Pemerintah juga telah mendorong disahkannya RUU PPRT dengan menyelesaikan pembahasan daftar inventaris masalah (DIM) RUU PPRT yang dilakukan kementerian/lembaga, salah satunya lewat Kementerian Pemberdayaan Perempuan dan Perlindungan Anak (KemenPPPA), yang dimandatkan Presiden Joko Widodo untuk mengawal pembahasan RUU PPRT.

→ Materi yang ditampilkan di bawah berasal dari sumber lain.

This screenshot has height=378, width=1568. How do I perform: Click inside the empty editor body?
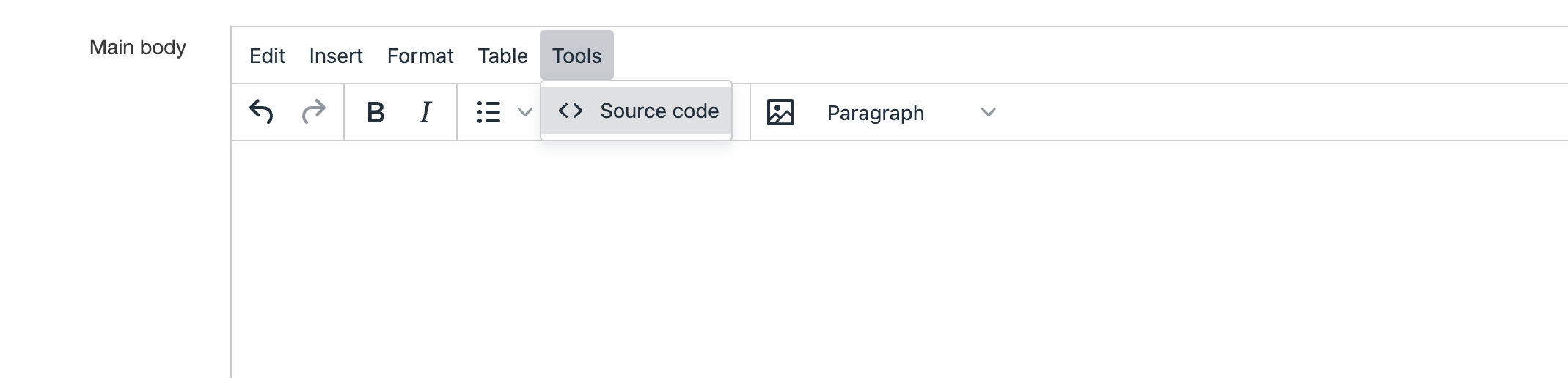880,256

Asisten Deputi Perlindungan Hak Perempuan Pekerja dan Tindak Pidana Perdagangan Orang KemenPPPA, Priyadi Santosa, mengatakan pihaknya bersama beberapa kementerian/lembaga terus melaporkan kondisi dan urgensitas terkait pengesahan RUU PPRT.
 
“Melihat situasi tahun 2024 ini yang merupakan tahun politik, tentunya berpengaruh kepada pembahasan beberapa RUU di DPR, kita perlu mengambil beberapa langkah strategis untuk mendorong percepatan pengesahan RUU PPRT. Lewat pelaporan yang kami sampaikan kepada Presiden, kami juga terus memohon perkenan agar Presiden mengingatkan pimpinan DPR RI untuk segera membahas kembali DIM yang sudah disampaikan oleh pemerintah,” ujar Priyadi.
 
Baca Juga: RUU PPRT Belum Disahkan, Hukuman Pelaku Kekerasan PRT Dinilai Ringan

Menurut Priyadi, perjuangan panjang RUU PPRT harus terus diperjuangkan untuk bisa disahkan pada tahun ini. Sebab, perlindungan terhadap PRT, pemberi kerja, dan pihak-pihak lain yang terlibat menjadi krusial untuk dituangkan ke dalam sebuah UU yang menjadi dasar kehadiran negara dalam melindungi PRT dan hak-hak warganegara.
 
“RUU PPRT ini memberikan keseimbangan dan perlindungan yang menyeluruh. Hal ini dimaksudkan untuk ketiga pihak yaitu PRT, Pemberi Kerja, dan lembaga penempatan PRT atau LPPRT. Mekanisme hubugan kerja antara ketiga pihak tersebut diatur dalam bentuk kesepakatan dan perjanjian kerja yang tentunya akan menciptakan hubungan yang harmonis bagi semua pihak,” jelas dia.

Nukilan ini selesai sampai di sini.